Strength of a Bag

If you take a plastic bag and fill it with items until It breaks, will another layer of plastic bag make the first plastic bag stronger? Is it safe to say that if a plastic bag is made thicker by layering more plastic nags in it, they could contain more items?
This project tests the linear relationship between the number of bags layered up and the weight they can support. There could be a change or none at all.
What you need:
• Several plastic bags
• A weighing scale
• Uniform weights

Use plastic bags because they are easy to acquire in bulk. The weights will simulate the items that you place in the plastic bags when you shop around or transport things.

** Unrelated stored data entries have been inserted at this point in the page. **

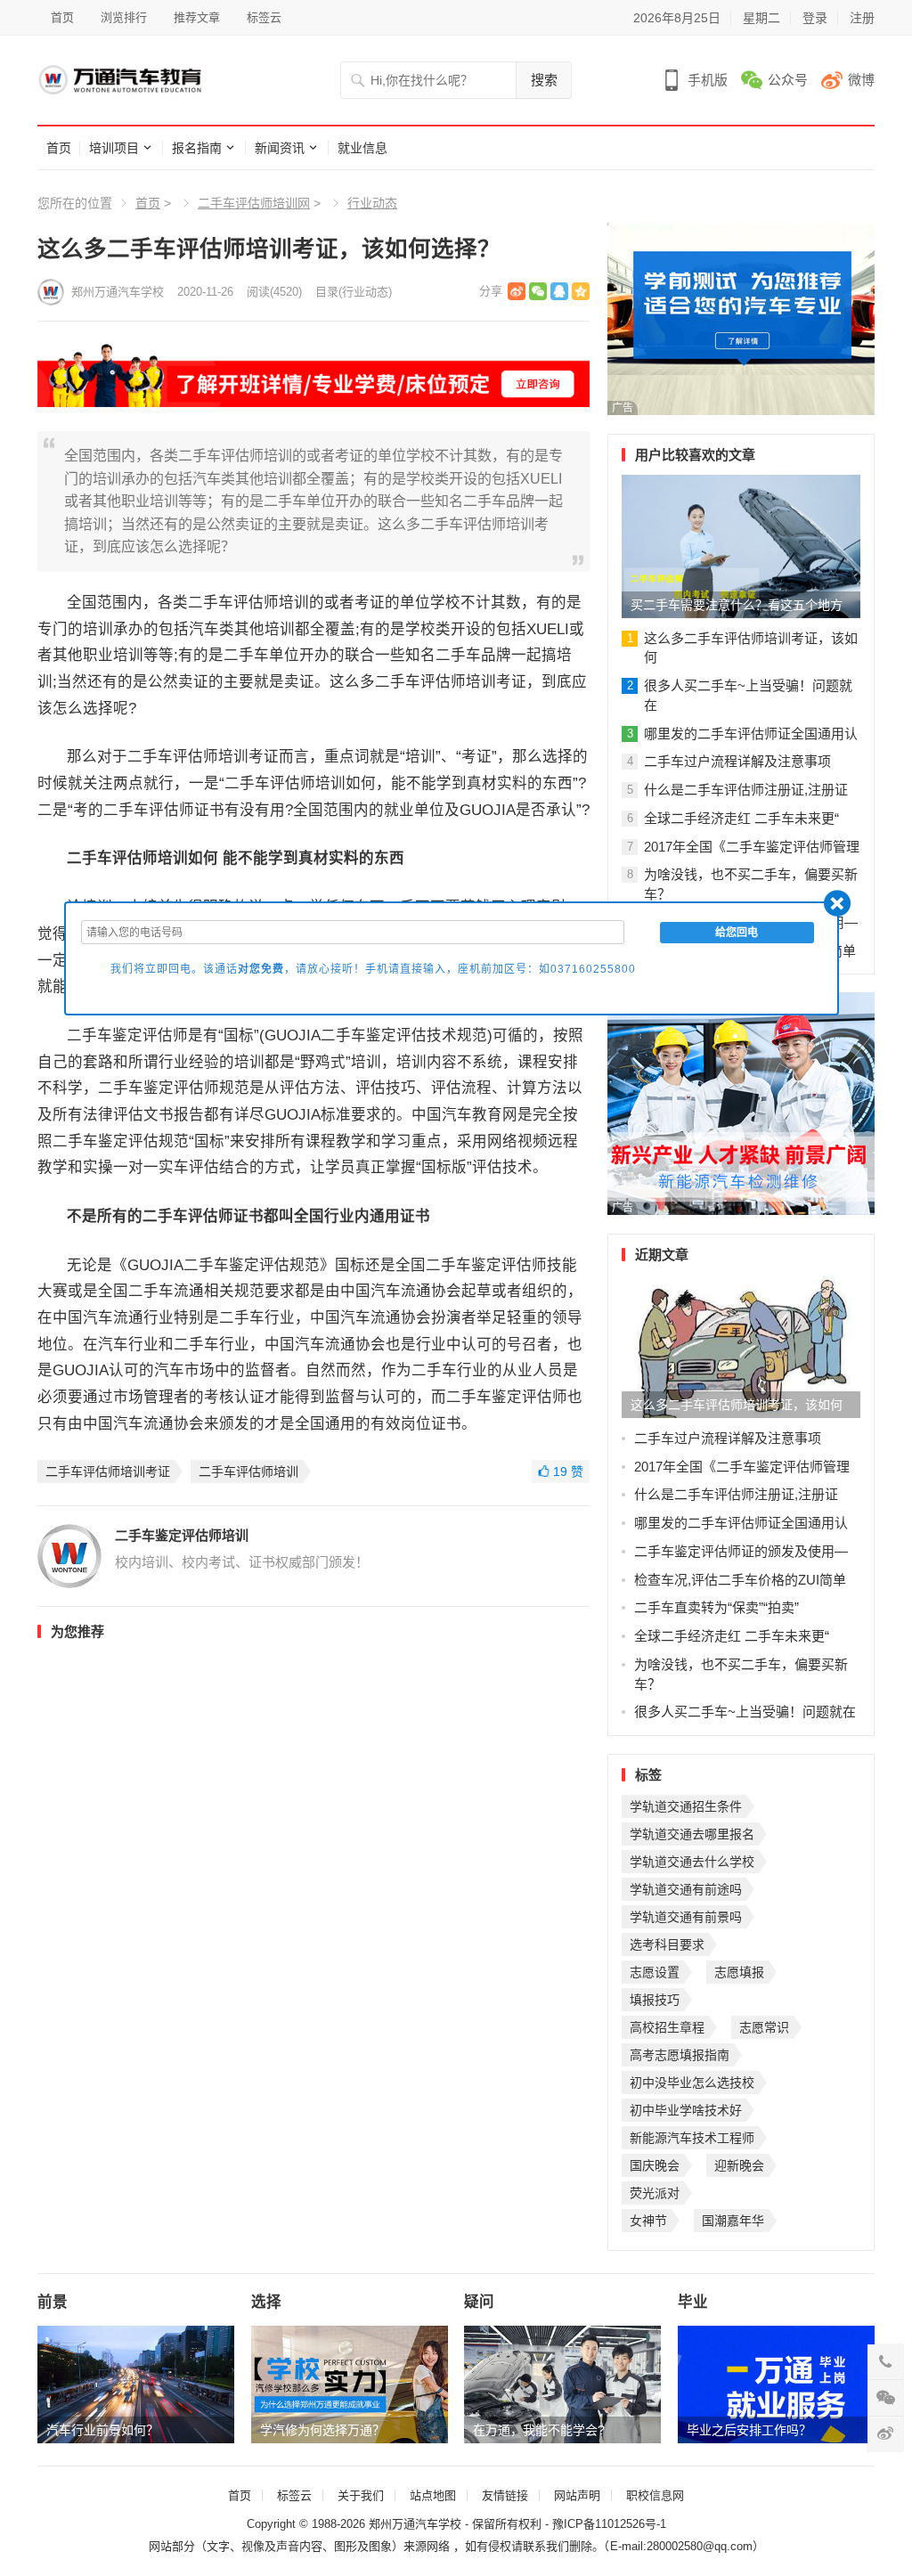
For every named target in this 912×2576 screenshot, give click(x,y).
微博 (861, 79)
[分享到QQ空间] (581, 291)
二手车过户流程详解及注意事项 (737, 761)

A place to hang the plastic bag is helpful. An existing iron nail on a wall or a metal hook on your gate will do fine.

How to do it:
1. Take one of the bags and find its breaking point. Hang it somewhere and fill it with sandbags or Ziploc bags filled with sand. Be sure to place a weighing scale under the plastic bag. Keep filling the bag until it breaks. Note what part of the bag starts to tear. As the bag breaks, the weights will fall on the weighing scale. When this happens, the exact weight limit of the single plastic bag should show.
2. Insert one intact plastic bag into another. One plastic bag lines the other, making an extra thick plastic bag. Hang it over the weighing scale again and fill it with sandbags. Record the weight at which it breaks. Repeat the process using more plastic bags, at least three times.
3. The more repetitions you perform, the more data you collect.
Analysis of Data:
With the data, you gather, create a graph. Use the variables “Weight Held” and “Number of Plastic Bags”. What is your conclusion? What is the overall behavior of the bag strength as you added more plastic bags?
Also, try this experiment with paper towels or paper bags and see which brand is the toughest.